A Rhodes scholar with degrees from McGill and Oxford universities, Jones has served as conflict of interest commissioner for Yukon since 2002.
John Quirke, clerk of the assembly, said the recruiting process begins this week with the placement of advertisements in northern newspapers and the Globe and Mail.
The integrity commissioner is an independent officer of the legislative assembly hired by MLAs, not the Government of Nunavut, and may be appointed only after a vote among all members.
A news release says the assembly's Ajauqtiit standing committee will use a "merit-based process" to select a person whose name they will then recommend to the House.
Quirke said it's possible this could be done by May, when the assembly is expected to reconvene in Iqaluit.
Stanbury, a distinguished lawyer, corporate executive and former politician, began his close relationship with the North in the early 1970s.
As minister responsible for citizenship and immigration in Pierre Trudeau's first Liberal government, Stanbury conducted citizenship consultations in the North and helped launch the Anik satellite system, which revolutionized communications in the North.
An expert in administrative law, Stanbury was a founding member of the Nunavut Arbitration Board, served as president of the Canadian Council for Native Business, and worked for Firestone Canada, where he rose to CEO.
The integrity commissioner's job is to advise MLAs and cabinet ministers on ethical issues and to conduct reviews when members are alleged to have breached the Integrity Act.

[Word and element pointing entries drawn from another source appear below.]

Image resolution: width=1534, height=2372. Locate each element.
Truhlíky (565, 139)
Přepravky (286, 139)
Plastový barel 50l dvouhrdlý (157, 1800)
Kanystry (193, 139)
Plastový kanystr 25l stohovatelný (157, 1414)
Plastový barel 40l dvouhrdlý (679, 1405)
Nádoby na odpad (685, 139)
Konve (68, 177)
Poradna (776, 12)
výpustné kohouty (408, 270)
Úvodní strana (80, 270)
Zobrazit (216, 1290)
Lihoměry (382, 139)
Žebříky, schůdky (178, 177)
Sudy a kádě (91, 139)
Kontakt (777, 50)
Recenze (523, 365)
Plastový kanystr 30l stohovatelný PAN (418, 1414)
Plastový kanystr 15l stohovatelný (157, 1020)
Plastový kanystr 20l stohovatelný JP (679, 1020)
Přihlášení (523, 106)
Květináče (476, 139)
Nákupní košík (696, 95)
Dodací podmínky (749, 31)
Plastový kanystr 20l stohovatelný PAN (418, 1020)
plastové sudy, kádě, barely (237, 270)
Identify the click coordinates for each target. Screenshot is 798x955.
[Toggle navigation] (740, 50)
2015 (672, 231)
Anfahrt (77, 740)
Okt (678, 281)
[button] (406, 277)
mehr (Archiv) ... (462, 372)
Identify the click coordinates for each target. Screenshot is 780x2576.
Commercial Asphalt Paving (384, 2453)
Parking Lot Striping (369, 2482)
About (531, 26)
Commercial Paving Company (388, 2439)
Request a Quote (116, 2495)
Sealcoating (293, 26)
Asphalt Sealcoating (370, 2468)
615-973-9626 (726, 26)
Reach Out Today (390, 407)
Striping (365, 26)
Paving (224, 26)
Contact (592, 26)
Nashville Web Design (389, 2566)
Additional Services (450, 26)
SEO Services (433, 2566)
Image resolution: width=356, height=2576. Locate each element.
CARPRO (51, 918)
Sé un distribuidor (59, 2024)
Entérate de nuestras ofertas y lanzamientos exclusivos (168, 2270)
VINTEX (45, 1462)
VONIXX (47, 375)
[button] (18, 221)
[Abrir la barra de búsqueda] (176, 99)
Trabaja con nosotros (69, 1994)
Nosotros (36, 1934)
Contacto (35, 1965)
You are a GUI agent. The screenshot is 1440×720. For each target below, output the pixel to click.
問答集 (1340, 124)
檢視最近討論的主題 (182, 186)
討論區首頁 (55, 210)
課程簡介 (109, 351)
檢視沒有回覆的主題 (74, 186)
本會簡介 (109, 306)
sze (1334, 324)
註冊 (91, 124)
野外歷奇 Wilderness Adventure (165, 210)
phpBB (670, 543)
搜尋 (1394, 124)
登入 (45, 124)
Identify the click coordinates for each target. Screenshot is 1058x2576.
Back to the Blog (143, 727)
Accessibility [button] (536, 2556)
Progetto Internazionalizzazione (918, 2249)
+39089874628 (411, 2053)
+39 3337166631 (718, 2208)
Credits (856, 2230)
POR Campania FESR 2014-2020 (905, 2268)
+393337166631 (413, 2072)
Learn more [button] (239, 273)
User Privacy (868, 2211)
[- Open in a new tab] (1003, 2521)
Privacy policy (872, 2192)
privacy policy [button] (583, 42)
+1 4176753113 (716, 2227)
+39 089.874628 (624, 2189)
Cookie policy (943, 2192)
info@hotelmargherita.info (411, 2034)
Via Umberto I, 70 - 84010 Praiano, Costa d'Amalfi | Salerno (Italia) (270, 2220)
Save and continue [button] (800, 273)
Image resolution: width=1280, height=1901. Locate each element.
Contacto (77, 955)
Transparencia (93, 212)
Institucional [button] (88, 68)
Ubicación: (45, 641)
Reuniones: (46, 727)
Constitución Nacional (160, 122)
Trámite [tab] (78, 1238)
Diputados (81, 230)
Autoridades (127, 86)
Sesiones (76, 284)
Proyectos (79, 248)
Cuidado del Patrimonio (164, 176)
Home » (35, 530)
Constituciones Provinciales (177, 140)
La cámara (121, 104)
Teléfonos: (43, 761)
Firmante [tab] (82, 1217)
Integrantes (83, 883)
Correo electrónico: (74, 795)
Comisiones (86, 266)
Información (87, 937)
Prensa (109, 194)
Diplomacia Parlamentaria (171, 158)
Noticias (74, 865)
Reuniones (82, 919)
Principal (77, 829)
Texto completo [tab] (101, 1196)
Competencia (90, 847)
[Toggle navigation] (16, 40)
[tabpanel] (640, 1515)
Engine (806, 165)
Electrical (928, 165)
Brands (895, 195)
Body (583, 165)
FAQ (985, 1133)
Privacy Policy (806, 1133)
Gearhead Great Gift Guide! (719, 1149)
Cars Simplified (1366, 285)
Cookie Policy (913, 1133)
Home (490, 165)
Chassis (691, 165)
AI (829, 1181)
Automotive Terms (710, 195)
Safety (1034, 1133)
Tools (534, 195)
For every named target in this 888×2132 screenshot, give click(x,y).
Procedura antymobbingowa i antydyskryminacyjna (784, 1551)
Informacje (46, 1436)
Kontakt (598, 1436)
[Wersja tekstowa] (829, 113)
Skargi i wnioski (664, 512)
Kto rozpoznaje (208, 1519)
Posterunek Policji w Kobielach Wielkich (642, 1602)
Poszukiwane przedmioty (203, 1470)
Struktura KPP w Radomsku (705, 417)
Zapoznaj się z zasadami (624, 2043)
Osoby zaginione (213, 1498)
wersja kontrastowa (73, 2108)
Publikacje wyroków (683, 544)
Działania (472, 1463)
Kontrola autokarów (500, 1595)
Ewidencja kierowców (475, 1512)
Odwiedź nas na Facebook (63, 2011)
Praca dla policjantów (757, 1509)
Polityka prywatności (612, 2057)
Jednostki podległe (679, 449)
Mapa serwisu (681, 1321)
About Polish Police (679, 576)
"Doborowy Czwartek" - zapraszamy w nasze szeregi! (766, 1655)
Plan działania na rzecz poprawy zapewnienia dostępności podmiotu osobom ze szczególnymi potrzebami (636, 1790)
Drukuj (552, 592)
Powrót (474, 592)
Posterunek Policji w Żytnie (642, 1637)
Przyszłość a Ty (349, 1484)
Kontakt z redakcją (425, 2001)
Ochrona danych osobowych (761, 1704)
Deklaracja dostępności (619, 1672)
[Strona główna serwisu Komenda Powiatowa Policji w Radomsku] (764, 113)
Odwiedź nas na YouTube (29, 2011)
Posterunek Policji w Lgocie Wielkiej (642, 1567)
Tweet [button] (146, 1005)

Stanbury's most recent report appeared Jan. 3, when he recommended that Baker Lake MLA David Simailak apologize for failing to disclose an interest in Kangiqlniq Developments Inc.
His next task is to review more information related to Simailak's business interests that came to light earlier this month at legislative committee hearings on the Nunavut Business Credit Corp.
Quirke said Stanbury will continue his work until March 31. On April 1, Jones will handle any leftover matters.